Initialize a new config and validate your sources:

```bash
# Initialize a new config
strake-cli init

# Validate configuration
strake-cli validate sources.yaml

# Apply to the metadata store (Sync)
strake-cli apply sources.yaml --force
```

### 3. Query with Python

First, define your data sources in a `sources.yaml` file:

```yaml
sources:
  - name: local_files
    type: csv
    path: "data/*.csv"
    has_header: true
    tables:
      - name: measurements
```

Then, query using the Strake Python client:

```python
import strake
import polars as pl

# Connect using your source configuration
conn = strake.connect(sources_config="sources.yaml")

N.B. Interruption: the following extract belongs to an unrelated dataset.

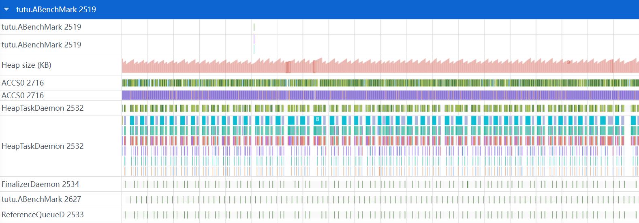Click the red dot on Heap size graph
The image size is (639, 223).
(x=568, y=62)
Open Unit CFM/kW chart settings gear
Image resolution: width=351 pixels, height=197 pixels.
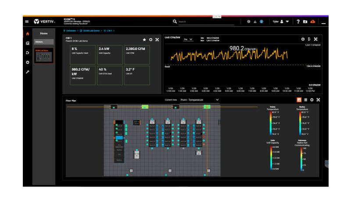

# Query across sources using standard SQL
query = "SELECT * FROM measurements LIMIT 5"
data = conn.sql(query)

# Zero-copy integration with Polars/Pandas
df = pl.from_arrow(data)
print(df)
```

## Project Structure

| Component | Description |
|-----------|-------------|
| [**strake-runtime**](crates/runtime) | Orchestration layer (Federation Engine, Sidecar). |
| [**strake-connectors**](crates/connectors) | Data source implementations (Postgres, S3, REST, etc). |
| [**strake-sql**](crates/sql) | SQL Dialects, Query Optimization, and Substrait generation. |
| [**strake-common**](crates/common) | Shared types, configuration, and error handling. |
| [**strake-server**](crates/server) | Arrow Flight SQL server implementation. |
| [**strake-cli**](crates/cli) | GitOps CLI for managing data mesh configurations. |
| [**strake-python**](python) | Python bindings for high-performance data access. |


## Contributing

We welcome contributions! Please see our [Contributing Guidelines](CONTRIBUTING.md) for details on how to get started.

## License

Strake is licensed under the [Apache 2.0](LICENSE) license.